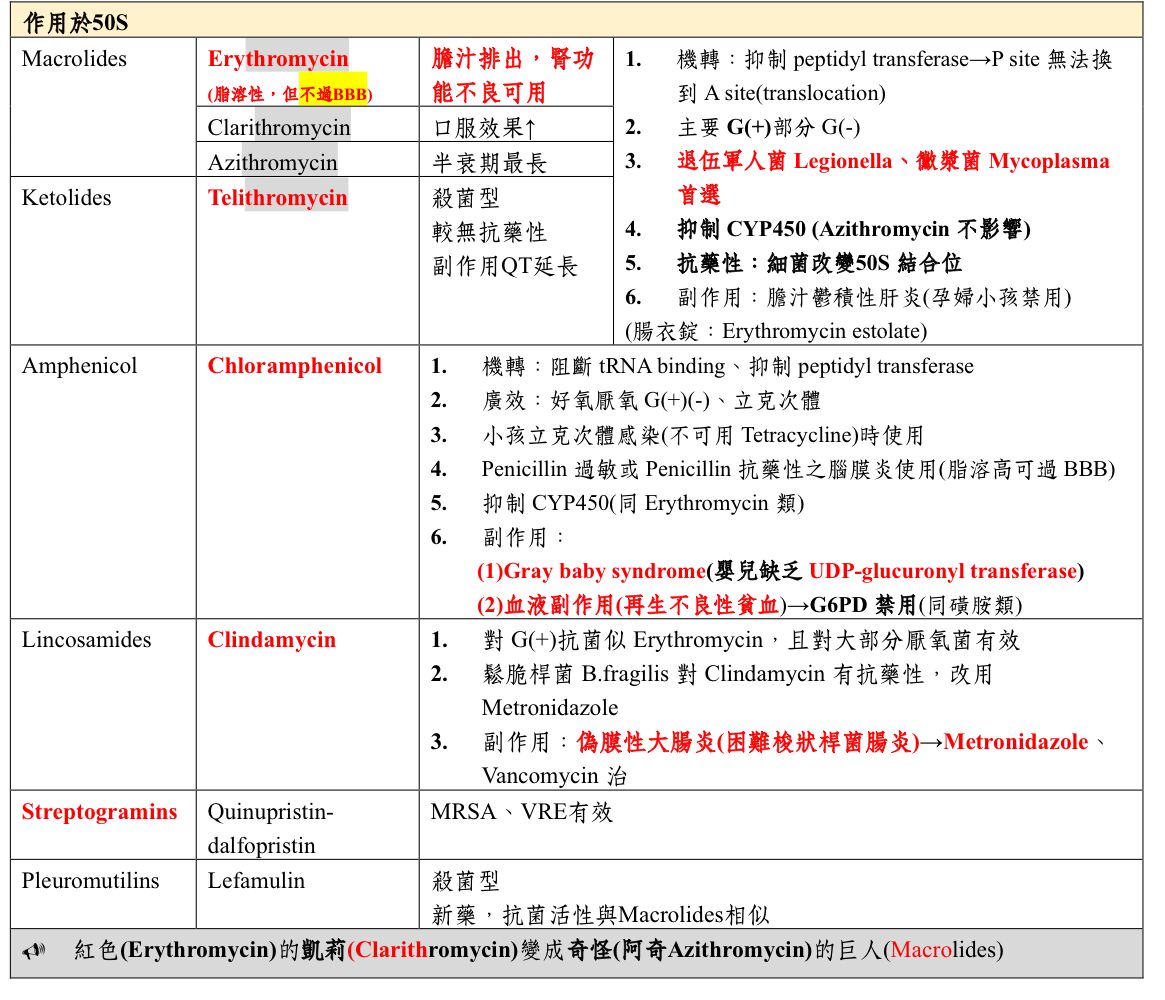Select the red Chloramphenicol drug name
This screenshot has width=1165, height=1000.
(x=294, y=366)
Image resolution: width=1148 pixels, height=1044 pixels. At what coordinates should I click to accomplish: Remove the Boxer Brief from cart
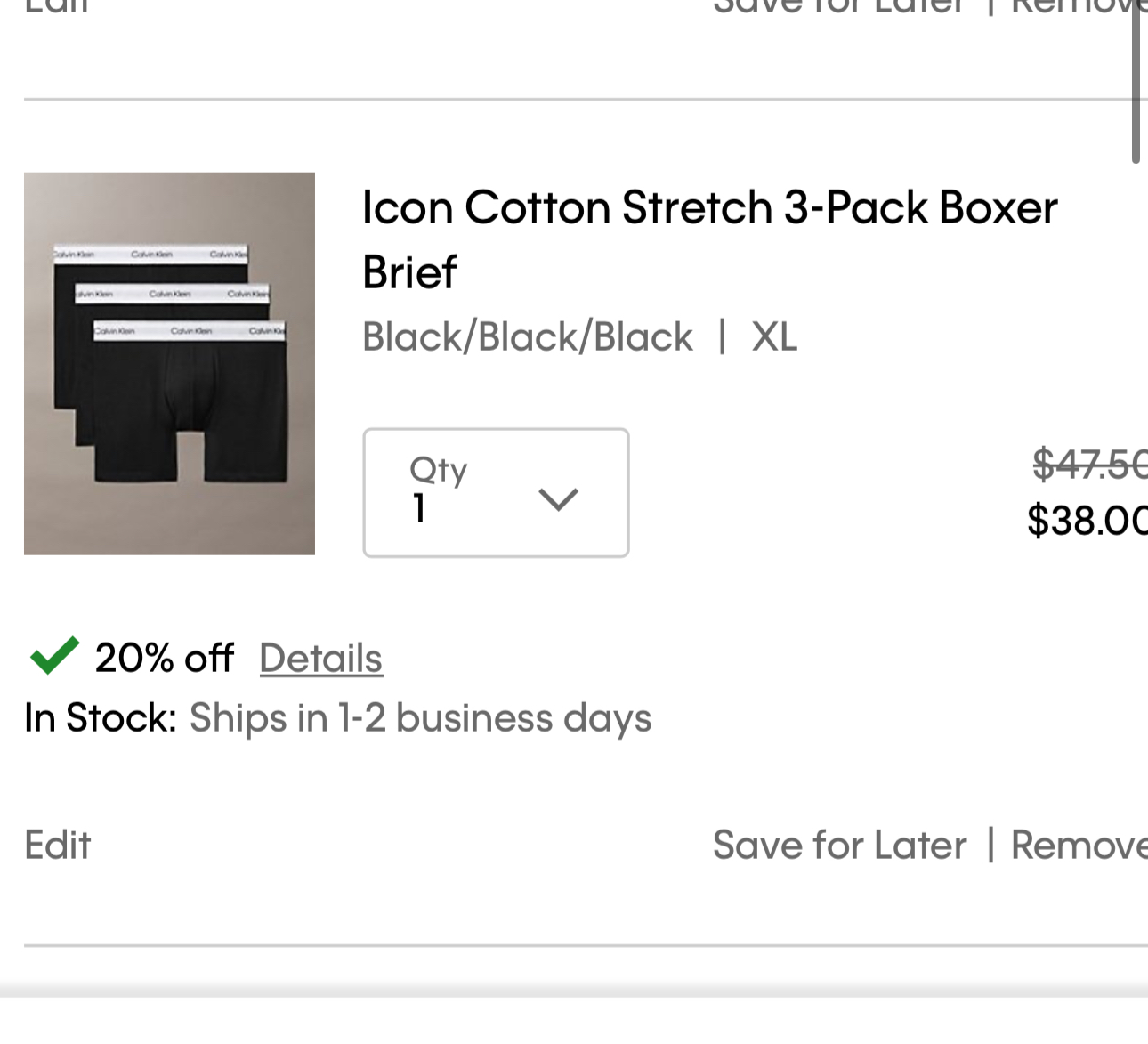pyautogui.click(x=1079, y=845)
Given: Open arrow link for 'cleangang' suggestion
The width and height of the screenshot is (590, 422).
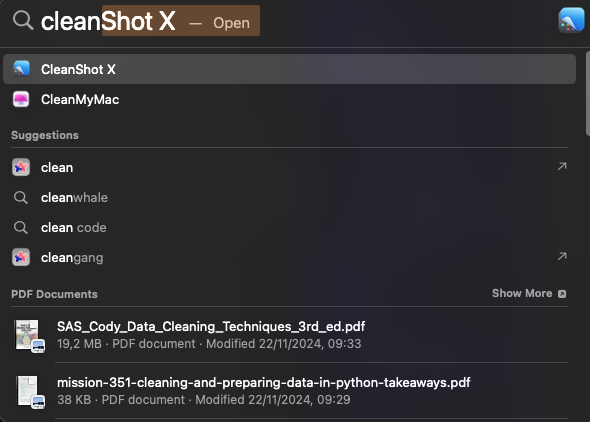Looking at the screenshot, I should (x=562, y=257).
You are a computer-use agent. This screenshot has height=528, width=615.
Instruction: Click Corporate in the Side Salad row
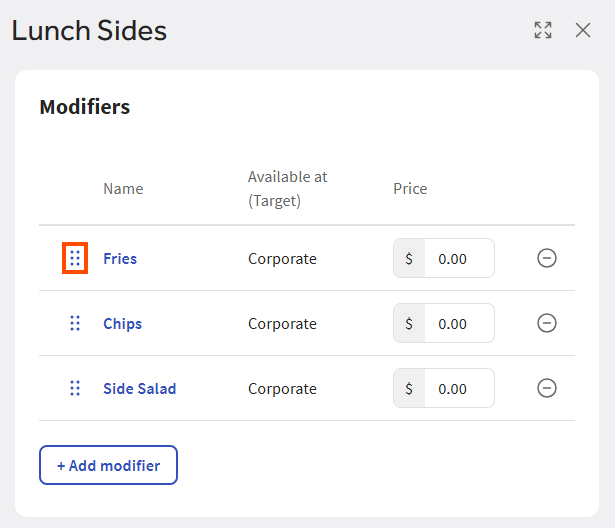point(282,388)
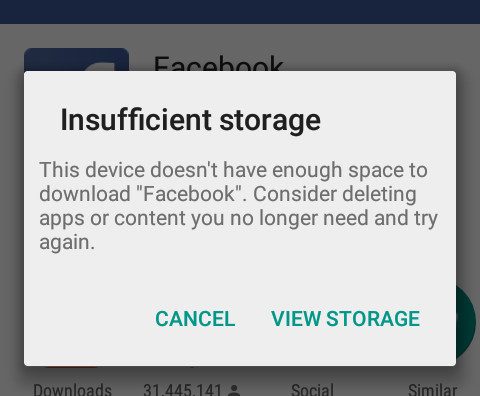Tap the dimmed strip below the top bar

(240, 35)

━━━━━━━━━━━━━━━━━━━━━━━━━━━━━━

The task:
The lines from the one holding "Image resolution: width=1148" through the end of the material above are to be echoed exactly, both ends included. Do not include pictures.

Answer box:
Image resolution: width=1148 pixels, height=1044 pixels. At what coordinates should I click to accomplish: Remove the Boxer Brief from cart
pyautogui.click(x=1079, y=845)
Given: Open arrow link for 'cleangang' suggestion
The width and height of the screenshot is (590, 422).
Looking at the screenshot, I should (x=562, y=257).
You are a computer-use agent. This screenshot has height=528, width=615.
Instruction: Click Corporate in the Side Salad row
point(282,388)
Tap the dimmed strip below the top bar

(240, 35)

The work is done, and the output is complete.